“Dokter Bara, mau kopi rasa apa?” tanya Berlian menyodorkan menu pada Bara. Yang ditawari pun hanya bisa menggaruk tengkuknya yang sama sekali tidak gatal. Bara celingak-celinguk, kini Bara seperti artis yang tengah menjadi bahan sorotan. Namun anehnya, Berlian sama sekali tidak peduli dengan tatapan orang-orang.
“Pacar baru Bu Berlian, kah? Lebih tampan yang ini.”
“Kayaknya memang iya. Sama Pak Deon tidak pernah begini.”
“Pak Deon kalah jauh sama pria itu.”
Bara menggaruk telinganya yang panas tatkala mendengar ocehan-ocehan dari orang-orang di sekitarnya. Mereka tidak berbisik-bisik, melainkan berbicara terang-terangan. Bara menutup wajahnya dengan buku menu. Mimpi apa ia semalam hingga mendapat pasien seperti Bu Berlian.
Bara sudah membaca tuntas wikipedia dari berbagai macam untuk mencari tahu bagaimana pasiennya. Namun di wikipedia yang dia baca, pasiennya tipe CEO yang berwibawa. Namun yang Bara lihat, tidak ada wibawa sedikit pun yang ada pada Berlian. Sekarang Berlian di hadapannya seperti tante-tante girang yang haus akan belaian.

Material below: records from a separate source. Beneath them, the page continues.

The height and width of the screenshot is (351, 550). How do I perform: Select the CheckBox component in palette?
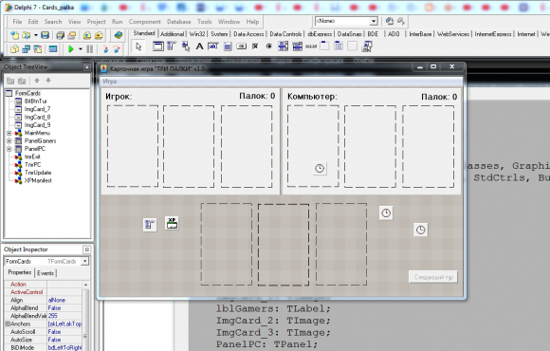pyautogui.click(x=255, y=46)
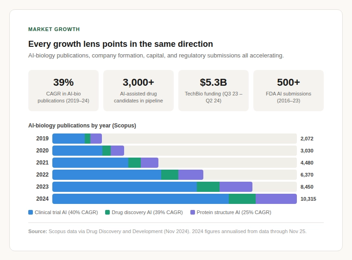Open the 500+ FDA AI submissions card
This screenshot has width=352, height=260.
click(x=289, y=90)
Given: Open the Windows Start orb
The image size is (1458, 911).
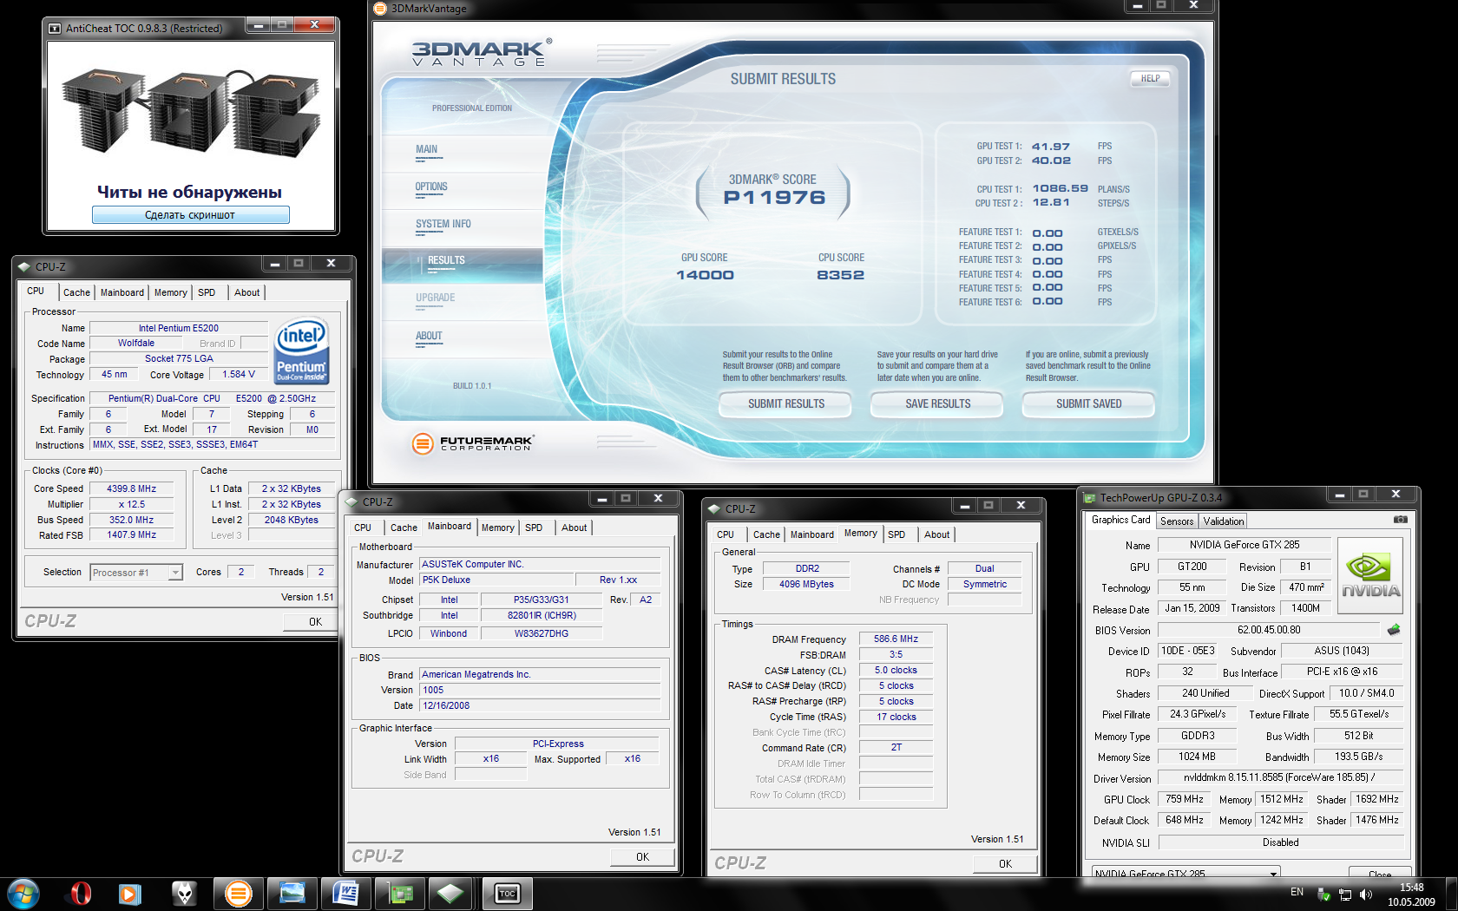Looking at the screenshot, I should pyautogui.click(x=23, y=893).
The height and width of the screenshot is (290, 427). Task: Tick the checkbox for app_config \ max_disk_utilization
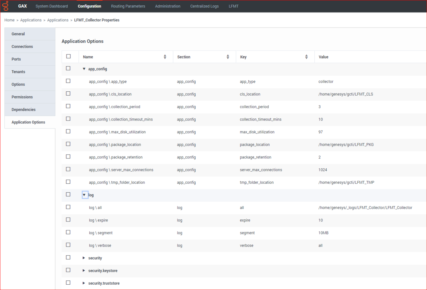[68, 131]
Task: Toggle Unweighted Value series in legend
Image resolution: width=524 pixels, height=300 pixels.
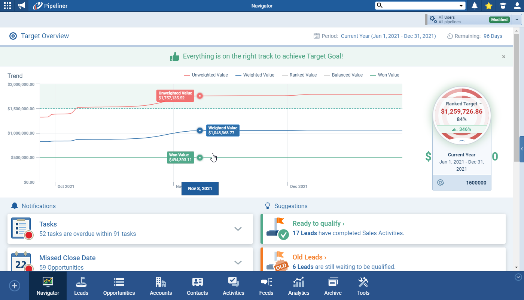Action: pos(206,75)
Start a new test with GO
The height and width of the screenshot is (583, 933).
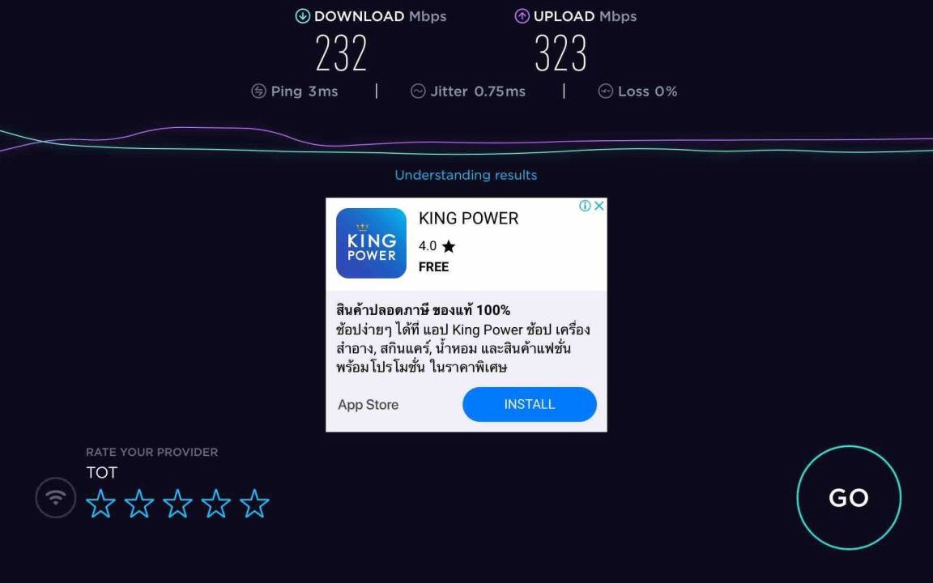[849, 497]
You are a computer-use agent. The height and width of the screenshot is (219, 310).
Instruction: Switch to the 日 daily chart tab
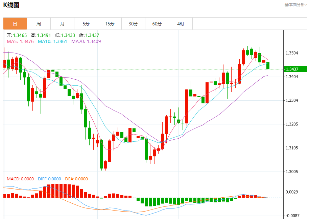pyautogui.click(x=15, y=24)
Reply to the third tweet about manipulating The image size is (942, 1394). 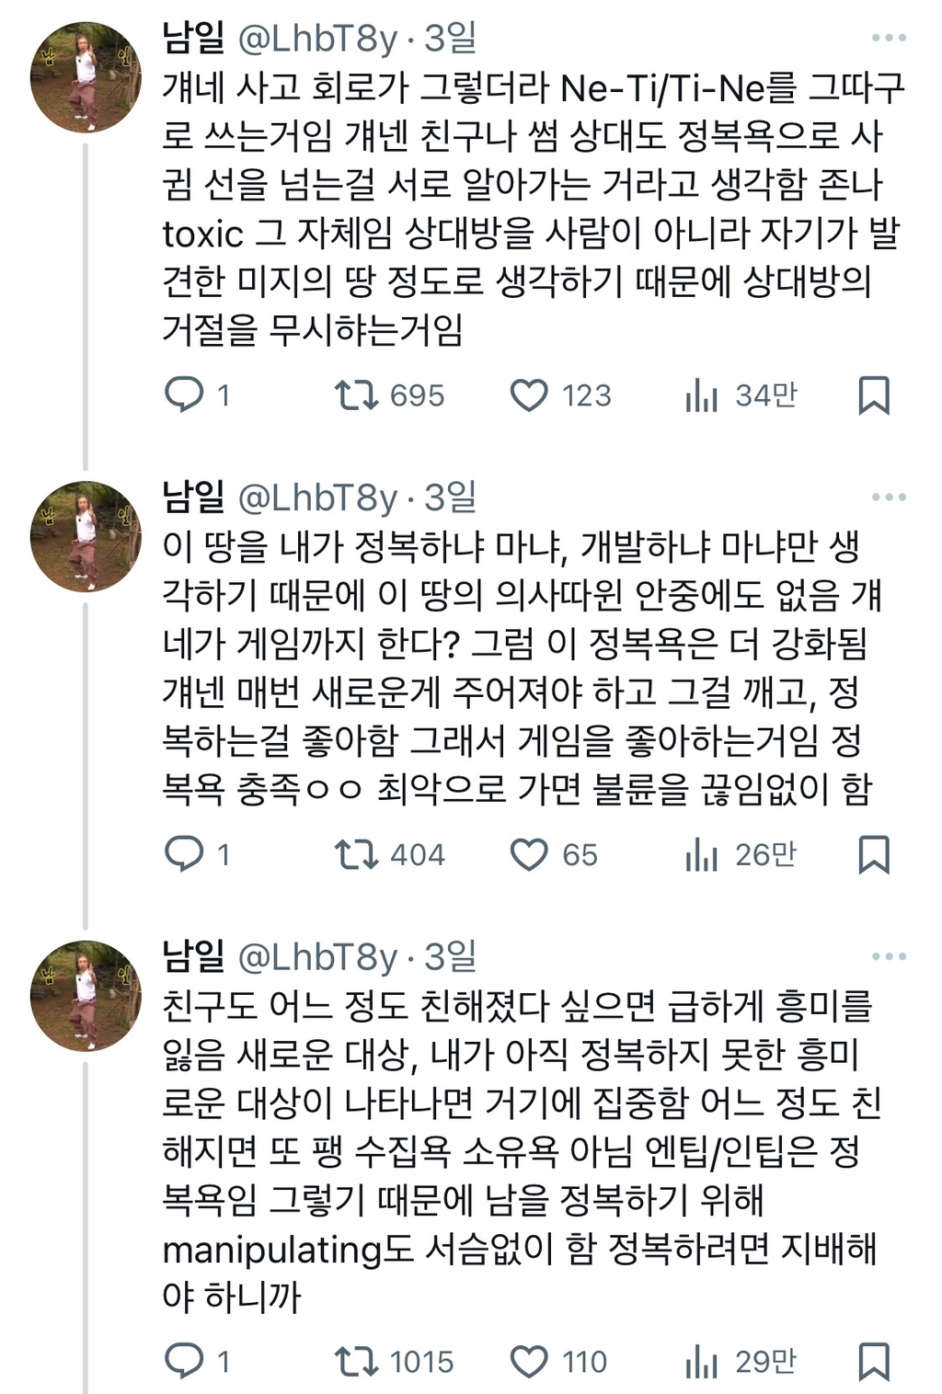click(x=184, y=1361)
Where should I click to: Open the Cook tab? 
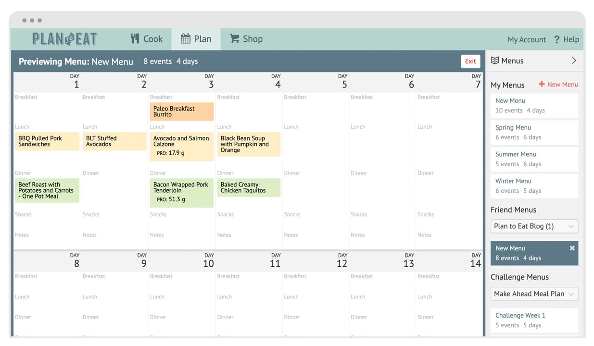pos(147,39)
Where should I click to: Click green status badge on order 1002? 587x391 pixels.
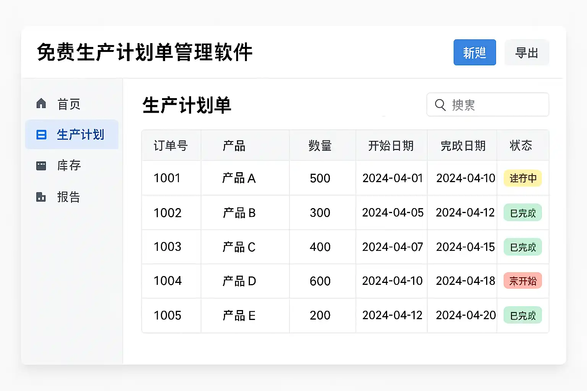pyautogui.click(x=523, y=213)
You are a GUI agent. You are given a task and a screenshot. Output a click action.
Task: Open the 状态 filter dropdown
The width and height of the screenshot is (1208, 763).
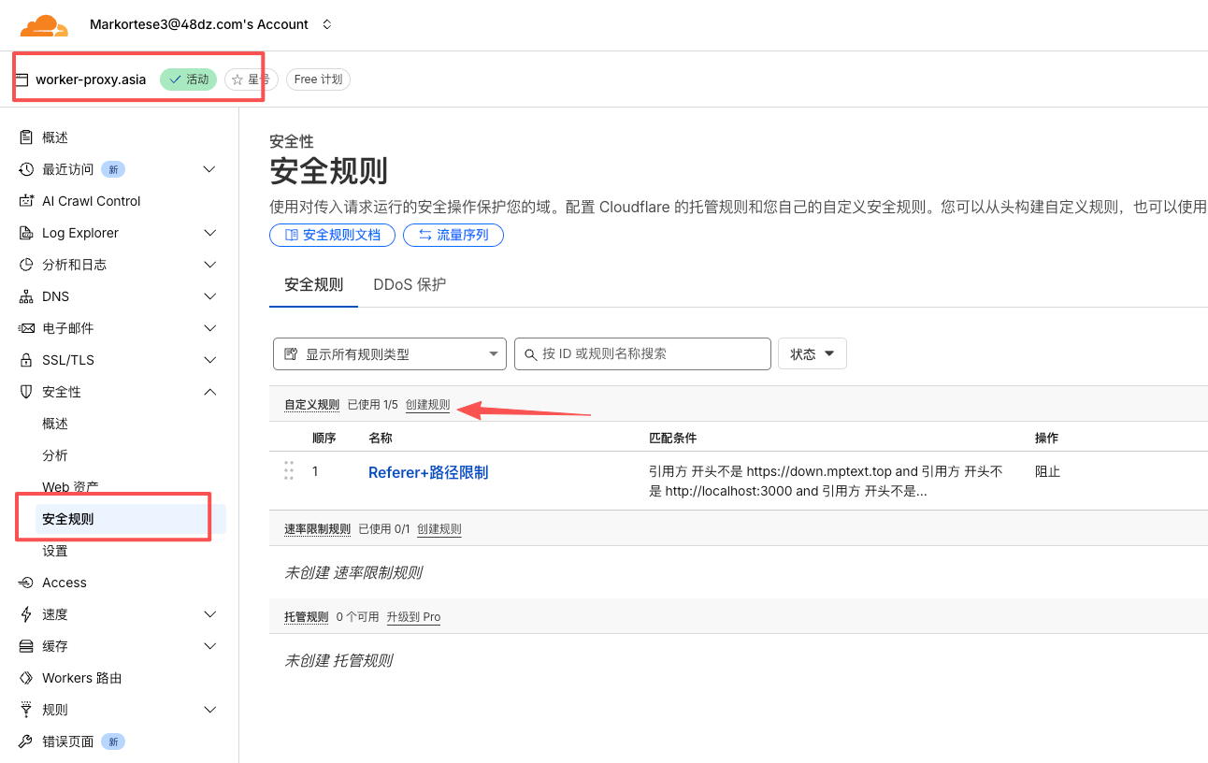tap(812, 354)
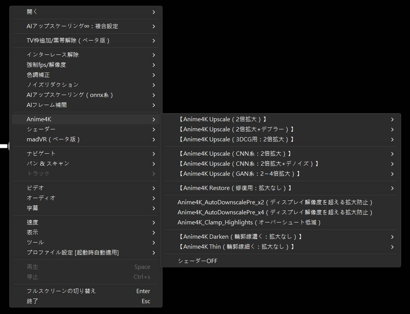Viewport: 410px width, 314px height.
Task: Click the シェーダー menu item
Action: 41,129
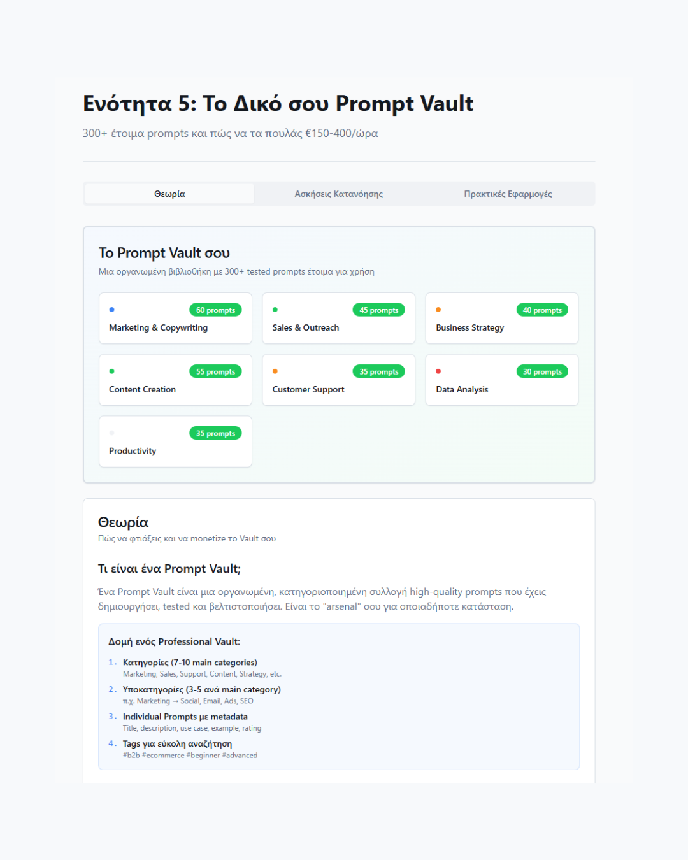Click the gray dot icon on Productivity
Image resolution: width=688 pixels, height=860 pixels.
point(112,432)

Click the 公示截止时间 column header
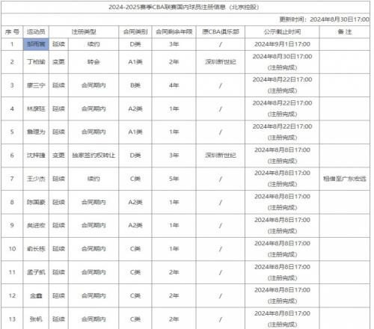(x=282, y=32)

Berlian menatap Bara tidak berkedip, gadis itu mengagumi sosok Bara yang sangat tampan. Memakai kemeja yang lengannya digulung sebatas siku membuat pria itu tampak menawan.
“Huh, selama bekerja di sini, aku sering melihat CEO muda. Namun tidak pernah aku melihat orang setampan Dokter Bara,” ucap Berlian menggelengkan kepalanya.
“Ekhem.” Bara berdehem singkat yang membuat Berlian menggelengkan kepalanya, menyadarkan dirinya dari tingkat kehaluan yang sangat tinggi.
“Dokter mau pesan kopi apa?” tanya Berlian.
“Kopi hitam,” jawab Bara.
“Baik, saya pesankan,” kata Berlian.
“Biar saya saja yang pesan,” ucap Bara yang beranjak berdiri.
“Saya juga kopi hitam, Dok!” pinta Berlian.
Bara menatap Berlian sekilas, setelahnya pria itu menuju ke bartender untuk memesan dua kopi. Bara juga menuju stan sebelah kopi membeli makanan, karena yang tadi Bara dengar, Berlian belum makan sejak pagi.
Di tempatnya, Berlian menatap luka yang ada di pergelangan tangannya. Gadis itu tersenyum sinis, untuk sejenak tadi ia sempat melupakan luka di tangannya karena ibunya. Berlian menatap nanar ke arah depan. Kalau bertemu ibunya, pasti ada bagian tubuhnya yang terluka. Luka-luka yang dia dapatkan tidak ada artinya apa-apa, karena seberapa rasa sakit di raga yang dia rasakan, lebih sakit lagi hatinya yang terus dituduh pembunuh oleh ibunya. Selama ini Berlian selalu berusaha keras untuk ibu dan kakaknya, tapi itu sama sekali tidak berarti.
“Ini,” ucap Bara yang datang meletakkan rice bowl di hadapan Berlian. Berlian mengerutkan dahinya.
“Saya tidak makan, saya pesan kopi,” ujar Berlian mendorong rice bowl.
“Kopinya tinggal satu, dan itu buat saya.” Bara berucap sembari meminum kopinya dengan cepat.
“Lah saya minum apa, dong?” tanya Berlian.
“Makan dulu makanannya. Mulai sekarang saya sebagai pengganti Dokter Ayu akan menyembuhkan kamu dengan cara saya sendiri,” desis Bara menatap Berlian dengan intens.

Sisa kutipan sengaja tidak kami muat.